A similar phenomenon is reported by behavioural finance experts Brad Barber and Terrence Odean in their paper, All That Glitters: The Effect of Attention and News on the Buying Behaviour of Individual and Institutional Investors. Ordinary investors, faced with searching the thousands of stocks they can potentially buy, opt for “attention-grabbing stocks”. No such “attention-driven buying” is evident among institutional investors.

It’s not that institutional investors are invariably savvy folk not given to emotional investing.

As noted earlier, the Shiller study found little difference between the crash probability estimates of institutional and ordinary investors, with both groups likely to become especially skittish in the aftermath of serious market declines. But professional investors are traditionally less likely to be swayed by media coverage, and this finding is replicated in the Shiller study.

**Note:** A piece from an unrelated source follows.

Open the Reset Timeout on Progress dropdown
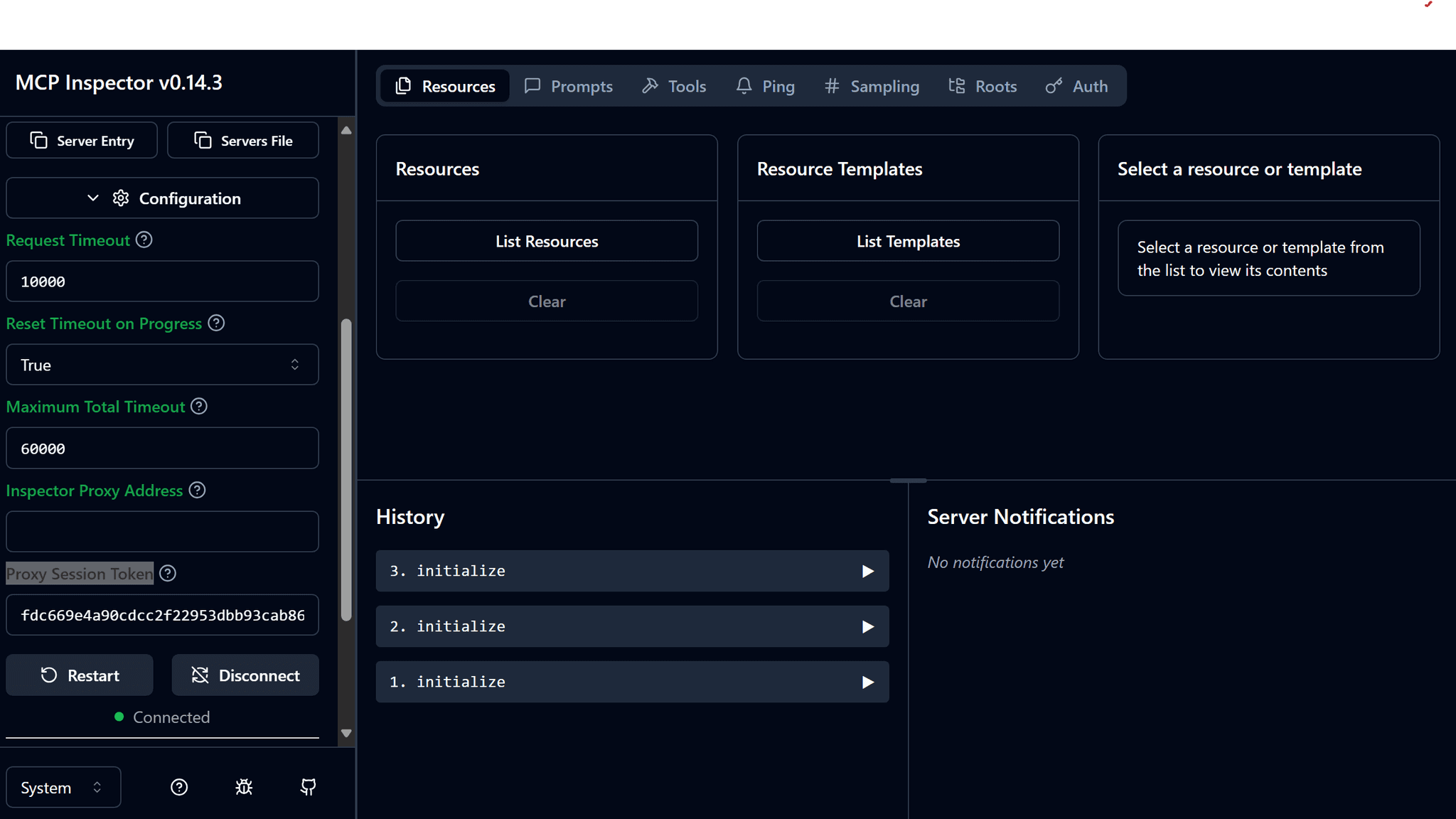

The Yale study found the survey responses of ordinary investors were significantly associated with negative media coverage during market downturns; this was not true of professional investors.

Importantly, positive media coverage during upswings does not tend to significantly impact ordinary investors’ crash probability assessments, according to the Yale study.

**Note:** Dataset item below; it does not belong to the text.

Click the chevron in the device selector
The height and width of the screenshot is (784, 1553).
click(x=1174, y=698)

There’s an obvious reason for this asymmetric reaction. A ton of research shows that both humans and animals give more weight to negative events and experiences; negative experiences are more likely to arouse, more likely to be remembered and more likely to influence our evaluations.

Little wonder, then, that media negativity carries much more weight than media positivity.

Next downturn

Firstly, if it bleeds, it leads – plummeting stock markets and panicked investors can make for an emotional and gripping story. Secondly, it’s likely that even the most sober of journalists will give more weight to the potential downside, given that it appears to be human nature to overweigh the negative in times of trouble.

All this has important implications for ordinary investors.

Even in good times, investors seem to greatly overestimate the odds of a market meltdown. In bad times, fear levels escalate further, with excessively negative media coverage only amplifying anxieties. A market correction suddenly becomes 1929 redux, in the mind of some investors.

Of course, the next downturn cold well be a “catastrophic” one. Who knows? Though such a scenario is possible, it is not probable. As the Yale study shows, fearing a market downturn can prove more costly than the downturn itself.